Closed-source models (GPT-5.2, Gemini-3-Pro) substantially outperform open-source models across all levels; among open-source models, Qwen3-VL-32B and InternVL-3.5-38B perform best.
The thinking mode benefits some models (MiMo-VL-7B-RL thinking LMM: 30.04 vs. non-thinking: 21.43) but does not universally improve performance.
Level 3 long-table tasks are extremely challenging, requiring the integrated capabilities of long-context understanding, information retrieval, mathematical computation, and code generation.

Highlights & Insights¶

The hierarchical design precisely maps to the three stages of real user workflows—"reproduce from image," "edit chart," and "generate chart from data"—with progressively increasing difficulty that reveals the genuine capability boundaries of models.
The large gap between code-level and chart-level evaluation scores is a notable finding, signaling to the community that code similarity alone is insufficient for assessing chart generation quality.
The eight-dimensional rule-based scoring scheme is transferable to other chart/code generation tasks.

Limitations & Future Work¶

Evaluation relies on GPT-5-mini as the judge, introducing potential LMM evaluation bias.
The annotation and ground-truth code construction for Level 3 are extremely time-consuming, limiting the dataset scale to only 313 tasks.
Only Python/Matplotlib-ecosystem code generation is evaluated; other charting tools such as R and D3.js are not covered.
The benchmark does not assess models' iterative correction capabilities—in practice, users engage in multi-turn interactions to refine charts.
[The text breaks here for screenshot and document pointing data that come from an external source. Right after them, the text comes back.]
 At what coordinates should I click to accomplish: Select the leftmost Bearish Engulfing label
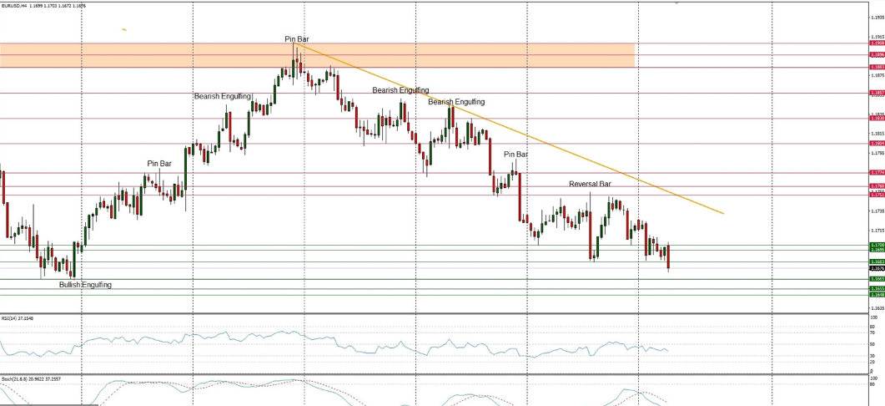[223, 97]
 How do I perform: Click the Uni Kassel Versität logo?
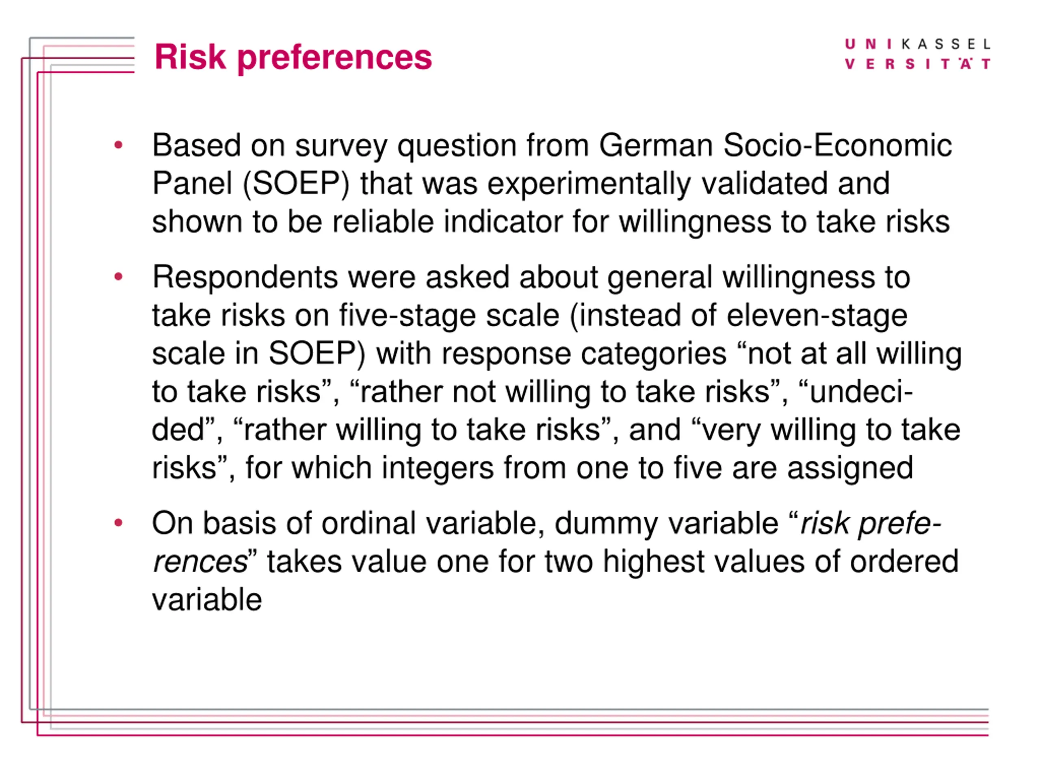click(917, 54)
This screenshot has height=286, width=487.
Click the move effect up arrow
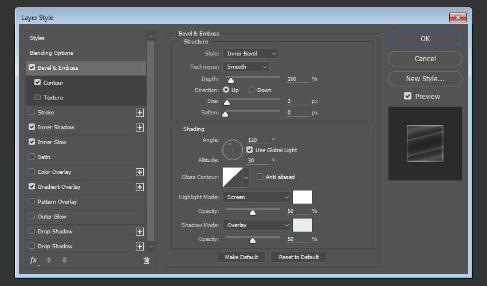coord(49,260)
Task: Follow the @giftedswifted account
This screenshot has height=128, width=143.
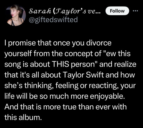Action: 117,11
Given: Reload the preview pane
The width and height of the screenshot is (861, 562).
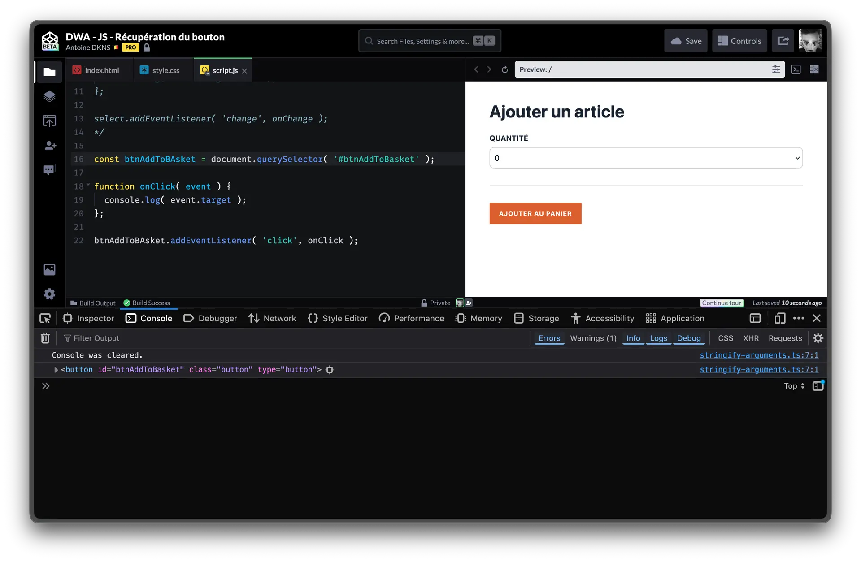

vs. ChartMimic: ChartMimic tests only chart reproduction (Level 1) and has been largely saturated by GPT-4o at 82.2%; Chart2Code extends evaluation to editing and long-table scenarios, where the current state of the art reaches only ~33 points.
vs. ChartEdit: ChartEdit covers only simple local edits (233 samples), whereas Chart2Code's Level 2 comprises 1,010 complex editing tasks (e.g., adding trend lines, computing correlation coefficients).
vs. Plot2Code: Plot2Code contains only 132 samples and lacks rule-based evaluation; Chart2Code is substantially more comprehensive in both scale and evaluation methodology.

Rating¶

Novelty: ⭐⭐⭐⭐ First hierarchical chart code generation benchmark with task designs closely aligned with real user needs.
Experimental Thoroughness: ⭐⭐⭐⭐⭐ Comprehensive evaluation of 29 models, multi-level evaluation protocol, and human evaluation validation.
Writing Quality: ⭐⭐⭐⭐ Task definitions are clear and data statistics are rich, though the abundance of tables requires repeated cross-referencing.
Value: ⭐⭐⭐⭐⭐ Reveals the true challenges in chart code generation and points the community toward meaningful directions for improvement.